Fred Savage (Brian Stevenson), Howie Mandel (Maurice), Ben Savage (Eric Stevenson), Daniel Stern (Glen Stevenson), Margaret Whitton (Holly Stevenson), Frank Whaley (Boy), Rick Ducommun (Snik), Amber Barretto (Kiersten Deveaux), Devin Ratray (Ronnie Coleman), William Murray Weiss (Todd)


Plot

11-year-old Brian Stevenson meets a manic, horned, blue-skinned creature named Maurice that appears from under his bed. Maurice persuades Brian to come with him down into the bizarre world that exists under his bed and is connected to the beds of children everywhere by giant ladders. There Brian finds a world where all manner of oddball monsters roam and there are no adult rules. He and Maurice go on a gleeful spate of mischief and mayhem. However, the evil monster Boy then abducts Brian’s younger brother Eric.

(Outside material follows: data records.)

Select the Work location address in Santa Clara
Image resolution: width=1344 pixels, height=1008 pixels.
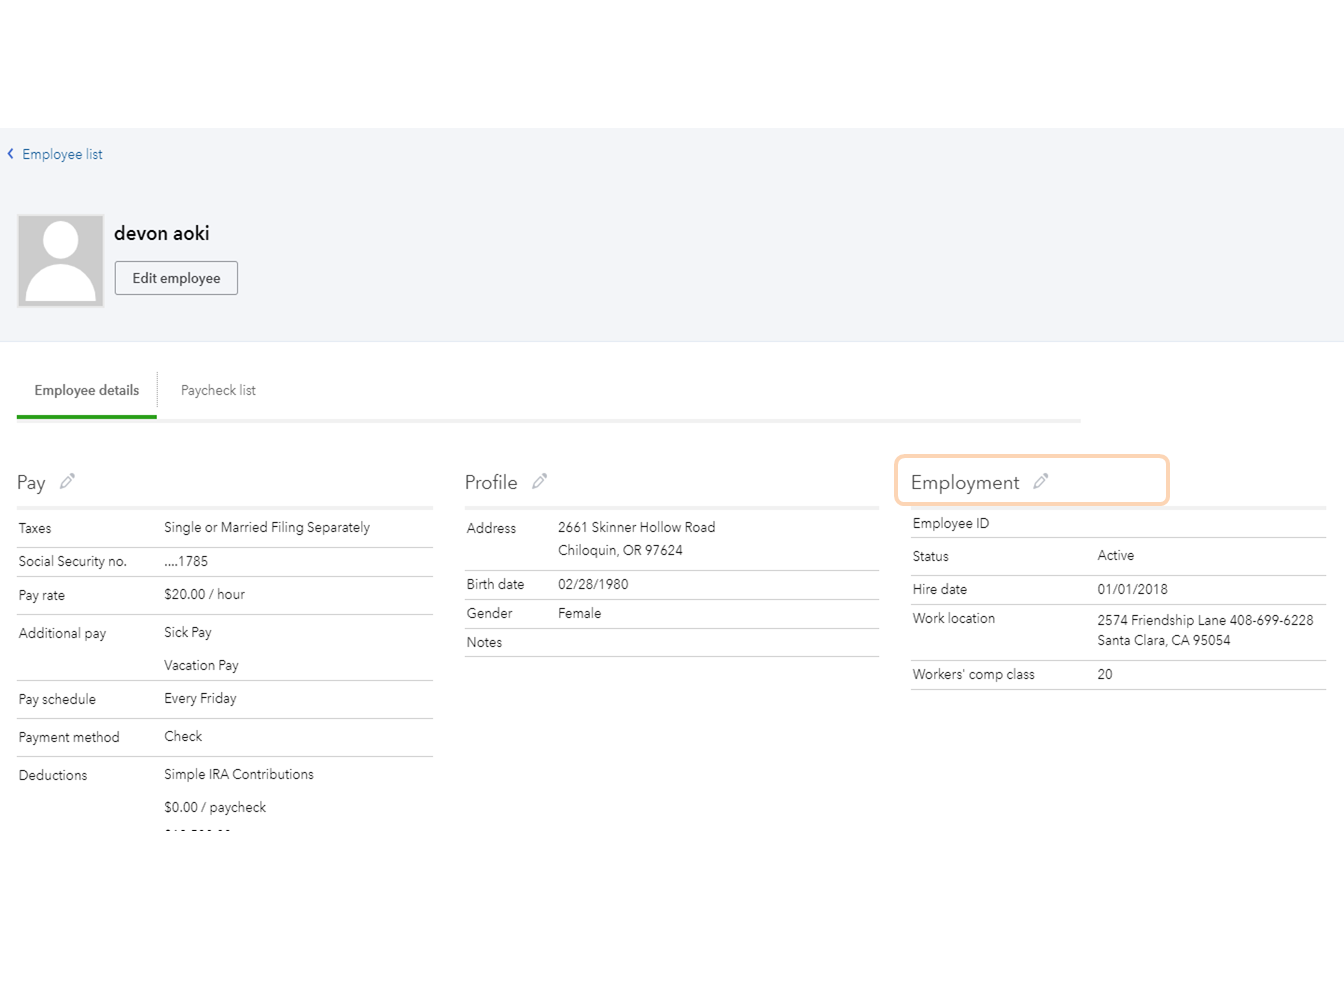[1205, 630]
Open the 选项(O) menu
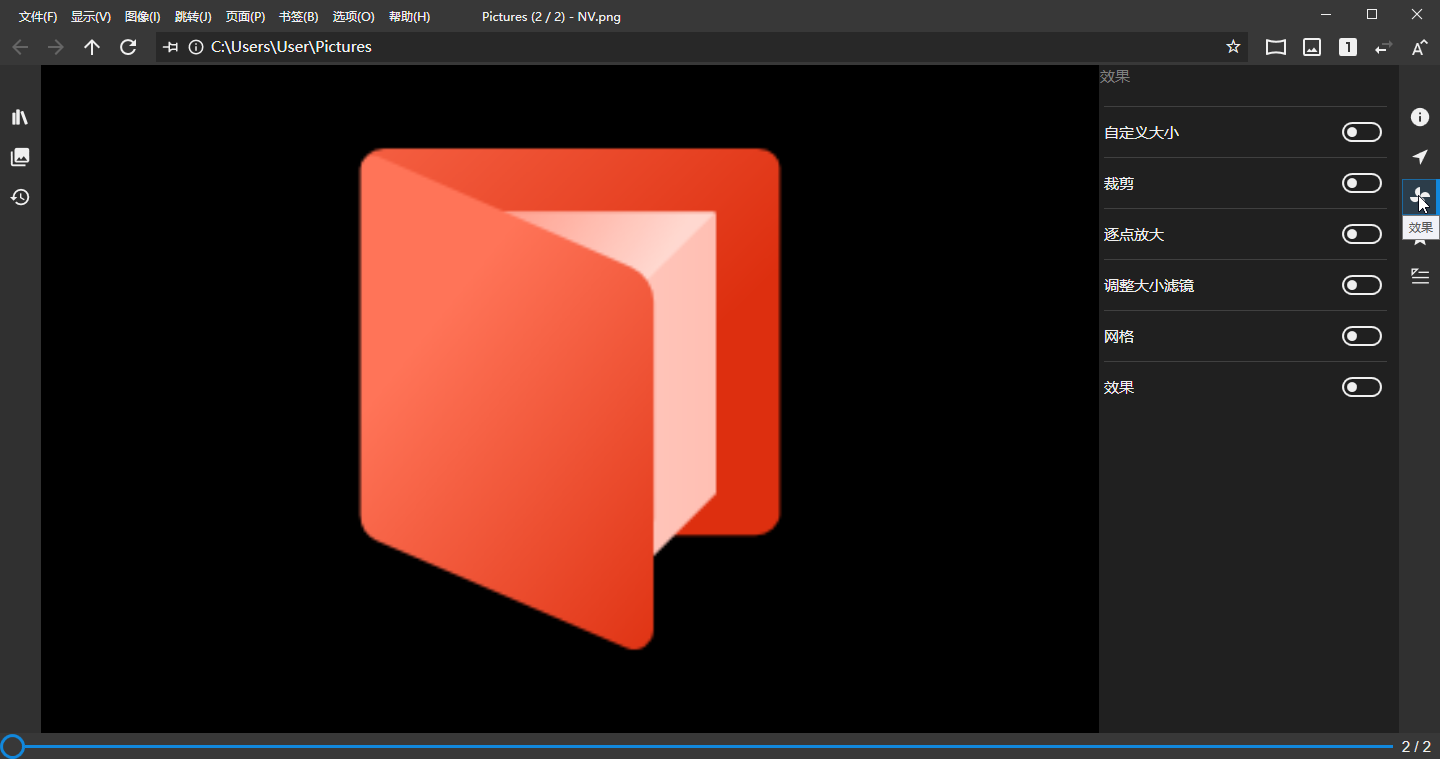The image size is (1440, 759). click(353, 17)
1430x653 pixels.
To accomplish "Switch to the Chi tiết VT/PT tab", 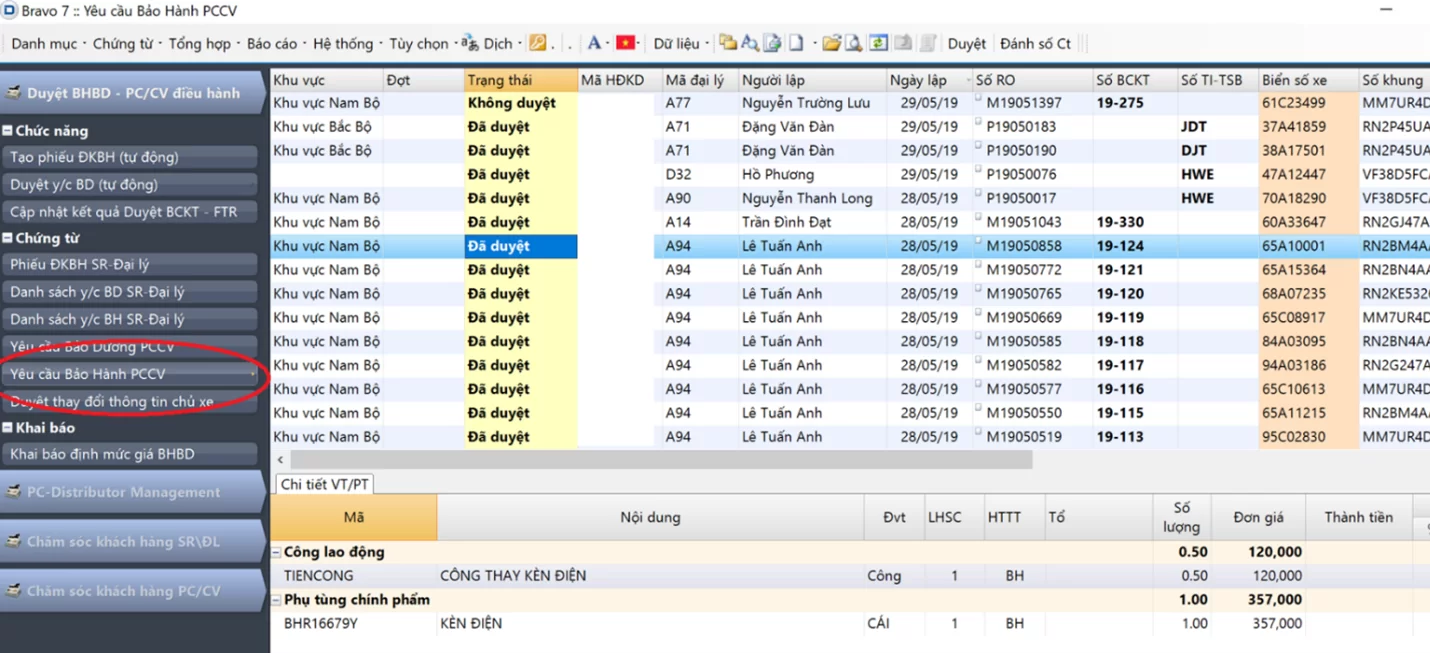I will pos(324,484).

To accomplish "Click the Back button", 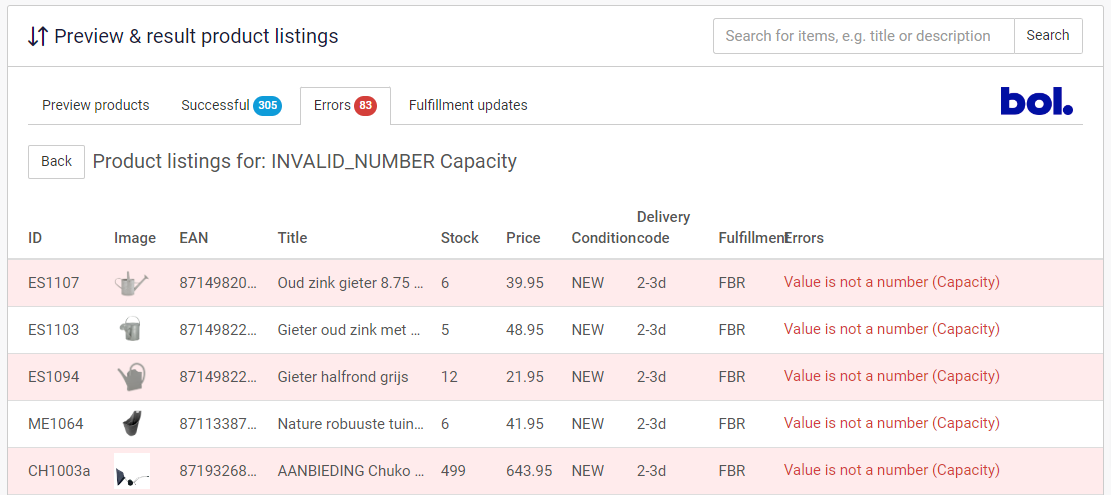I will click(x=56, y=161).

There is a likeable pre-teen fantasy here. Little Monsters has an off-the-wall weirdness to it that is hard to dislike. With its wild central concept of a world under the bed, one that stretches up on long twisted ladders to connect up under children’s beds, and where the monsters live in a state of unrestrained adolescence, it is the closest film had come up to this point to creating a Maurice Sendakian fantasy.

There is a gleefully malicious anarchy to the film – it has a ball in all the scenes placing kitchen roll over toilet seats, peanut butter in telephone receivers, substituting apple juice with urine and the like. Howie Mandel’s performance has clearly been modelled after Michael Keaton’s title role in Beetlejuice (1988), although a Beetlejuice that manages to suggest a lost puppy dog adolescence while bouncing about spouting teenspeak at 45rpm.

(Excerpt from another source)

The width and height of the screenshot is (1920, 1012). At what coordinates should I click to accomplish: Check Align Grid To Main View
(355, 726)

he monster Maurice (Howie Mandel) and his friend Fred Savage in Little Monsters (1989)
(l to r) The monster Maurice (Howie Mandel) and his friend Fred Savage

The climax with Boy letting loose at his attackers with buzzsaws, toy airplanes armed with real weaponry and teddy bears that try to drill through people’s feet achieves a peculiar dizziness. The creature effects – which include faces that are a catcher’s mitt and have hands on them, and a giant bug-eyed thing in a ten-gallon hat – are amazing.

Little Monsters was the first produced script of the writing duo of Ted Elliott and Terry Rossio who have subsequently went onto write the likes of Disney’s Aladdin (1992), Godzilla (1998), The Mask of Zorro (1998), The Road to El Dorado (2000), Shrek (2001) and Pirates of the Caribbean: The Curse of the Black Pearl (2003) and sequels. Director Richard Alan Greenberg is better known in the industry as a visual effects supervisor, specialising in title sequences, and has yet to direct another film.

Little Monsters is not related to and should not be confused with the subsequent Australian zombie comedy Little Monsters (2019).